■ **Text section**:
Note that this is the difference symbol, not a backslash.

>>> rPrint$ s ∖ sX
...

As minus.

π :: (Ord (HList a1), HLabelSet [*] (LabelsOf a1), H2ProjectByLabels ls t a1 b, HAllTaggedLV a1, MonOp a, (~) * (MonOpArg a) (Set (RTuple t))) => proxy ls -> a -> MonOpRes a (Relation a1) Source

Projection.

Note that no matter how greek it is π is still a character, and Haskell therefore treats it as a prefix operator, which is in line with how it is employed.

>>> rPrint$ π (rHdr (color,city)) p
...

As project, but note how the operands are reversed.

(⊂) :: (Ord (HList l), HLabelSet [*] (LabelsOf l), HRearrange3 (LabelsOf l) r l, SameLength' * * l r, SameLength' * * r l, SameLength' * * r (LabelsOf l), SameLength' * * (LabelsOf l) r, DyaOp a b, (~) * (DyaOpRight b) (Set (RTuple r)), (~) * (DyaOpLeft a) (Set (RTuple l))) => a -> b -> DyaOpRes a b Bool Source

Is proper subset.

>>> let spX = relation [rTuple (sno .=. "S1", pno .=. "P4", qty .=. 200), rTuple (sno .=. "S2", pno .=. "P2", qty .=. 400)]
>>> spX ⊂ sp
True

As isProperSubsetOf.

(⊆) :: (Ord (HList l), HLabelSet [*] (LabelsOf l), HRearrange3 (LabelsOf l) r l, SameLength' * * l r, SameLength' * * r l, SameLength' * * r (LabelsOf l), SameLength' * * (LabelsOf l) r, DyaOp a b, (~) * (DyaOpRight b) (Set (RTuple r)), (~) * (DyaOpLeft a) (Set (RTuple l))) => a -> b -> DyaOpRes a b Bool Source

Is subset of.

>>> spX ⊆ sp
True

As isSubsetOf.

■ **Supplied information**:
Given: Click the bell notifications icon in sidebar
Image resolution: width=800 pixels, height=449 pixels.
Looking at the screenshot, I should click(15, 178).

■ **Exercise instructions**:
1 > Please copy from the Haskell operator reference everything from "Is proper subset." down to "Is subset of.".
2 > In the Haskell operator reference, which named function does the ⊂ operator correspond to?
3 > Carry on with the Haskell operator reference from the point where it stops.

■ **Solved tasks**:
1 >
Is proper subset.

>>> let spX = relation [rTuple (sno .=. "S1", pno .=. "P4", qty .=. 200), rTuple (sno .=. "S2", pno .=. "P2", qty .=. 400)]
>>> spX ⊂ sp
True

As isProperSubsetOf.

(⊆) :: (Ord (HList l), HLabelSet [*] (LabelsOf l), HRearrange3 (LabelsOf l) r l, SameLength' * * l r, SameLength' * * r l, SameLength' * * r (LabelsOf l), SameLength' * * (LabelsOf l) r, DyaOp a b, (~) * (DyaOpRight b) (Set (RTuple r)), (~) * (DyaOpLeft a) (Set (RTuple l))) => a -> b -> DyaOpRes a b Bool Source

Is subset of.

2 > isProperSubsetOf

3 >
(⊃) :: (Ord (HList l), HLabelSet [*] (LabelsOf l), HRearrange3 (LabelsOf l) r l, SameLength' * * l r, SameLength' * * r l, SameLength' * * r (LabelsOf l), SameLength' * * (LabelsOf l) r, DyaOp a b, (~) * (DyaOpRight b) (Set (RTuple r)), (~) * (DyaOpLeft a) (Set (RTuple l))) => b -> a -> DyaOpRes a b Bool Source

Left is proper subset of. As (flip isProperSubsetOf).

(⊇) :: (Ord (HList l), HLabelSet [*] (LabelsOf l), HRearrange3 (LabelsOf l) r l, SameLength' * * l r, SameLength' * * r l, SameLength' * * r (LabelsOf l), SameLength' * * (LabelsOf l) r, DyaOp a b, (~) * (DyaOpRight b) (Set (RTuple r)), (~) * (DyaOpLeft a) (Set (RTuple l))) => b -> a -> DyaOpRes a b Bool Source

Left is subset of. As (flip isSubsetOf).

Relational assignment operators

(≔) :: (Ord (HList a1), Show (HList (RecordValuesR a1)), HLabelSet [*] (LabelsOf a1), RecordValues a1, HRearrange3 (LabelsOf a1) r a1, SameLength' * * a1 r, SameLength' * * r a1, SameLength' * * r (LabelsOf a1), SameLength' * * (LabelsOf a1) r, RelAssign a, (~) * (RelAssignArg a) (Set (RTuple r))) => Relvar a1 -> a -> IO () infix 1 Source

Relational assignment operator.

This uses the COLON EQUALS UTF-8 character (&#8788;), the ASCII variant := wouldn't be allowed in Haskell since it starts with a colon.

>>> s ≔ s'
>>>

As assign.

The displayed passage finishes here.